Lembro da largada do Plano Real, que veio precedido pelo SPA da URV. A Argentina tinha feito um plano de dolarização que gerou ágio de 20% em relação ao câmbio oficial. Para administrar expectativas, o Banco Central vendeu ORTNs com cláusula cambial, numa aposta de parte do mercado de que na largada houvesse valorização cambial. Num programa na TVE, um colega jornalista expressou a expectativa de que o dólar teria ágio de 20% como na Argentina, Discordei, considerando a aposta exagerada.
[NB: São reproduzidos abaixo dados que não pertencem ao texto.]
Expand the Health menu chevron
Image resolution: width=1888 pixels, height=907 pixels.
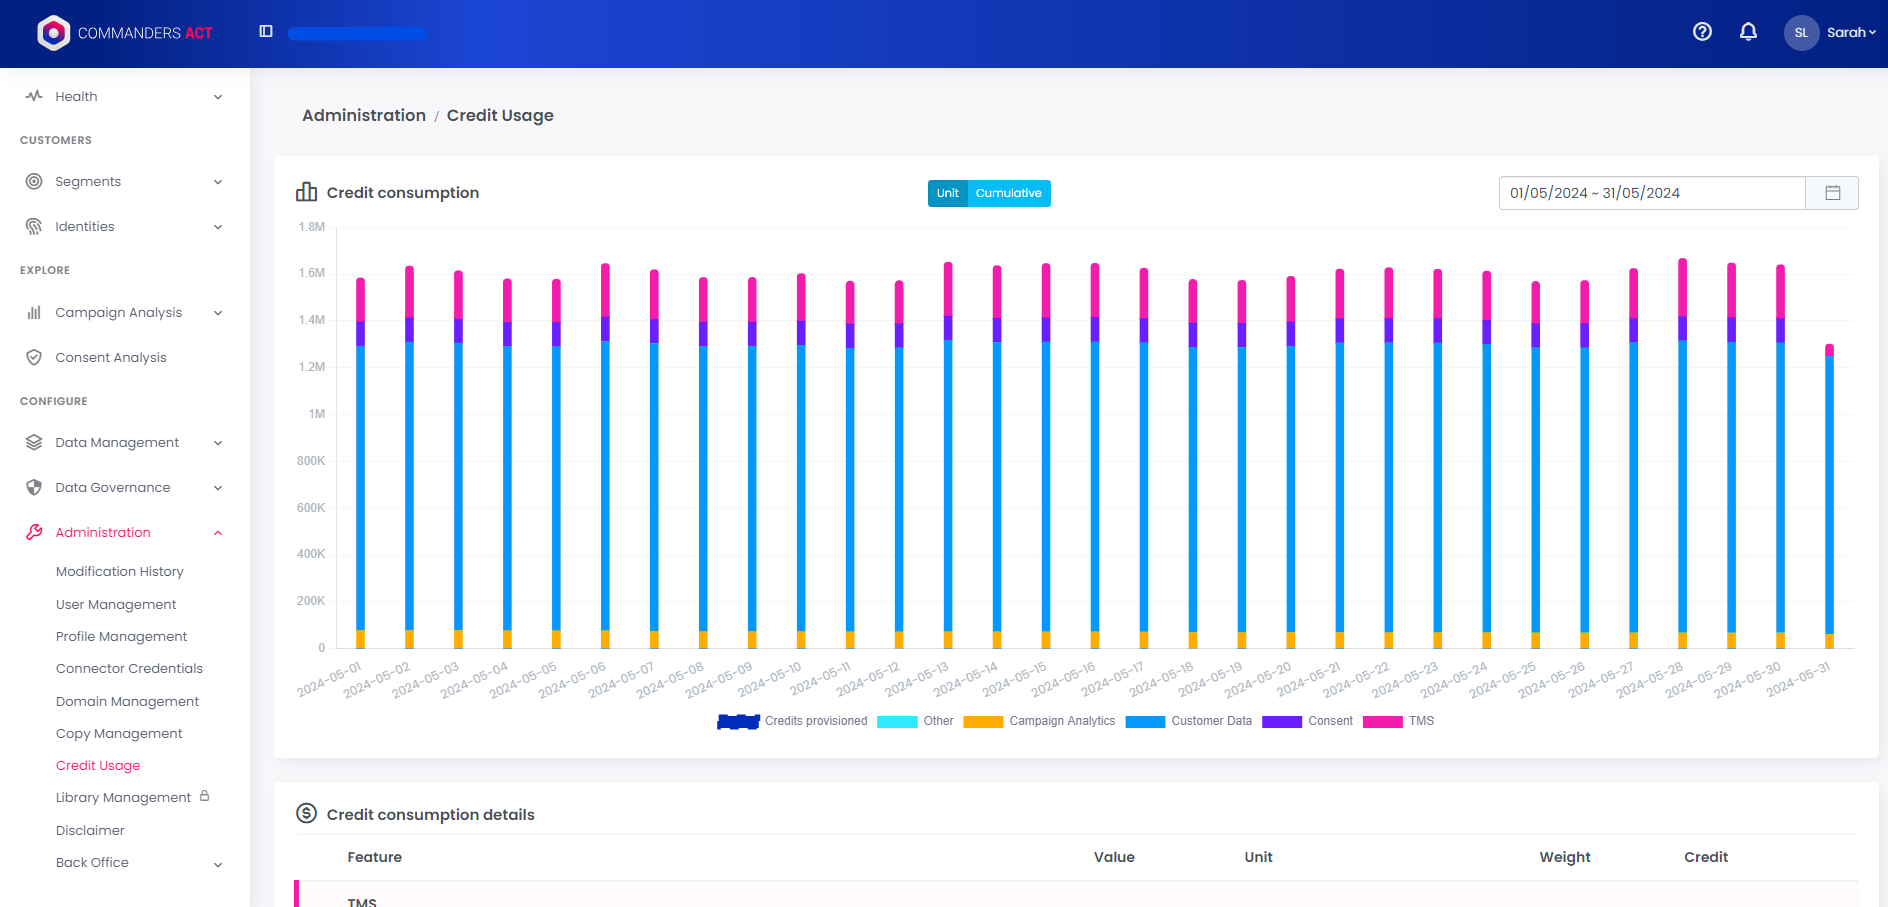point(218,97)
Na largada do real, o dólar foi cotado em R$ 0,94. E ao longo de três meses desceu a R$ 0,83. Se você não se lembra, caro leitor, vale recordar que os economistas dos mais variados matizes, que tinham apostado em ágio, passaram, dia após dia, semanas após semanas, dando entrevistas pelos jornais dizendo que o câmbio (que foi a âncora inicial do Real, enquanto não tinha um ajuste fiscal) “estava fora de lugar”. Entre os críticos, estavam Delfim Neto, Paulo Guedes e Affonso Celso Pastore.
Sempre desconfiei se a crítica era real ou mais justificativa para o tremendo prejuízo causado pelo erro da aposta.